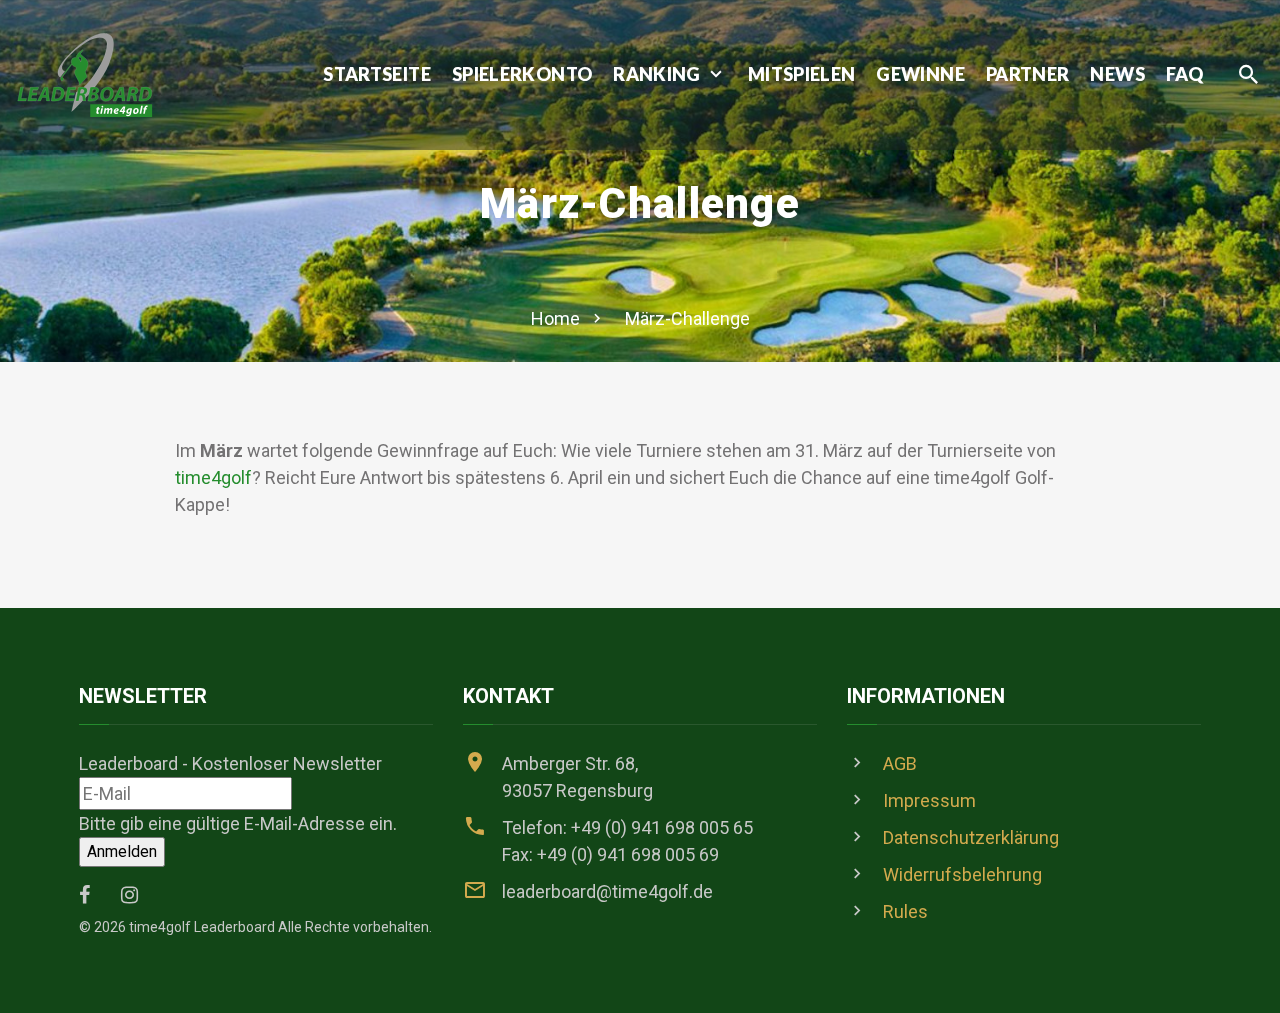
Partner (1028, 74)
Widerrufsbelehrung (962, 874)
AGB (900, 763)
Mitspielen (802, 74)
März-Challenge (687, 318)
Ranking (657, 74)
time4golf (213, 477)
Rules (905, 911)
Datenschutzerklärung (971, 837)
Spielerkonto (522, 74)
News (1117, 74)
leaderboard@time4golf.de (607, 891)
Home (555, 318)
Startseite (377, 74)
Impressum (929, 800)
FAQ (1184, 74)
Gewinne (920, 74)
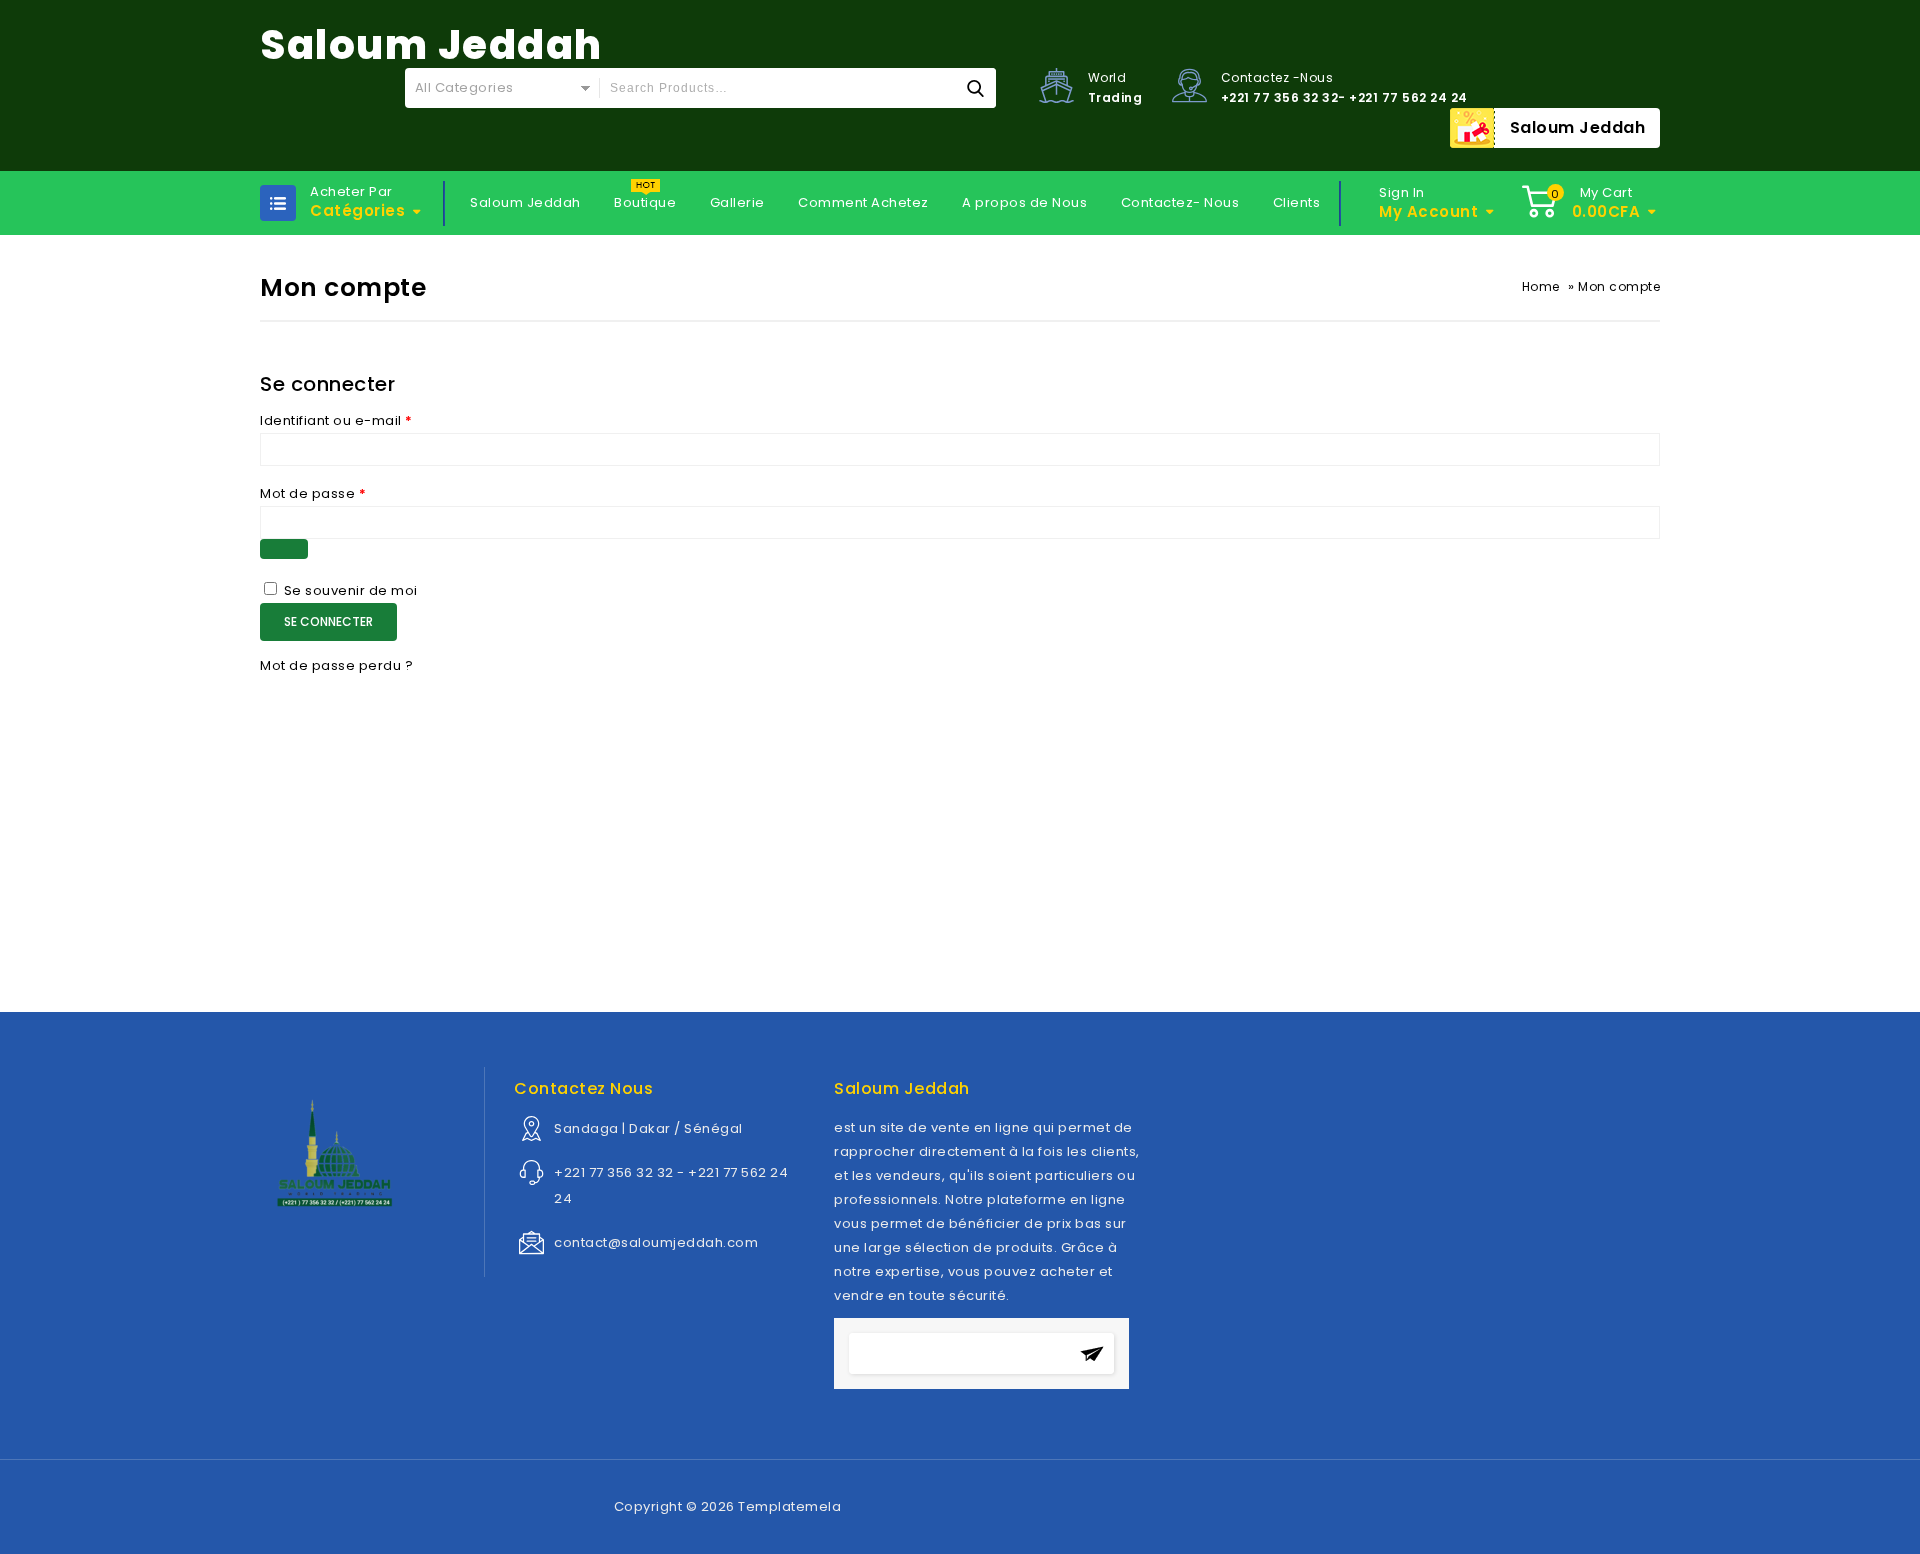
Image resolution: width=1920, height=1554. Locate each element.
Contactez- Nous (1180, 202)
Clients (1297, 202)
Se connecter (328, 621)
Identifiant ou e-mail (336, 420)
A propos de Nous (1024, 202)
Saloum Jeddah (1578, 127)
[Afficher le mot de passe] (284, 549)
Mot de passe (313, 493)
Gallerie (737, 202)
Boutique (645, 202)
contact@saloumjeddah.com (656, 1242)
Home (1541, 286)
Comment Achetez (863, 202)
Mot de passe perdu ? (336, 665)
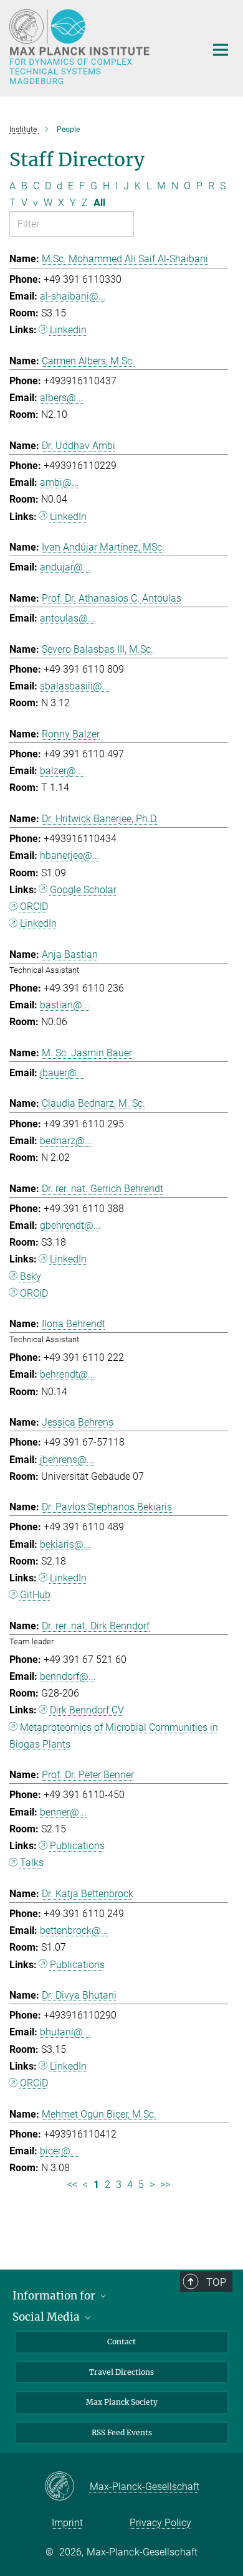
|---|
**WHAT YOU NEED TO DO**
Your copy must hold every record above in its exact wording and must hold no pictures.

**EXERCISE RESPONSE**
Partner (1028, 74)
Widerrufsbelehrung (962, 874)
AGB (900, 763)
Mitspielen (802, 74)
März-Challenge (687, 318)
Ranking (657, 74)
time4golf (213, 477)
Rules (905, 911)
Datenschutzerklärung (971, 837)
Spielerkonto (522, 74)
News (1117, 74)
leaderboard@time4golf.de (607, 891)
Home (555, 318)
Startseite (377, 74)
Impressum (929, 800)
FAQ (1184, 74)
Gewinne (920, 74)
Image resolution: width=1920, height=1554. Locate each element.
Contactez- Nous (1180, 202)
Clients (1297, 202)
Se connecter (328, 621)
Identifiant ou e-mail (336, 420)
A propos de Nous (1024, 202)
Saloum Jeddah (1578, 127)
[Afficher le mot de passe] (284, 549)
Mot de passe (313, 493)
Gallerie (737, 202)
Boutique (645, 202)
contact@saloumjeddah.com (656, 1242)
Home (1541, 286)
Comment Achetez (863, 202)
Mot de passe perdu ? (336, 665)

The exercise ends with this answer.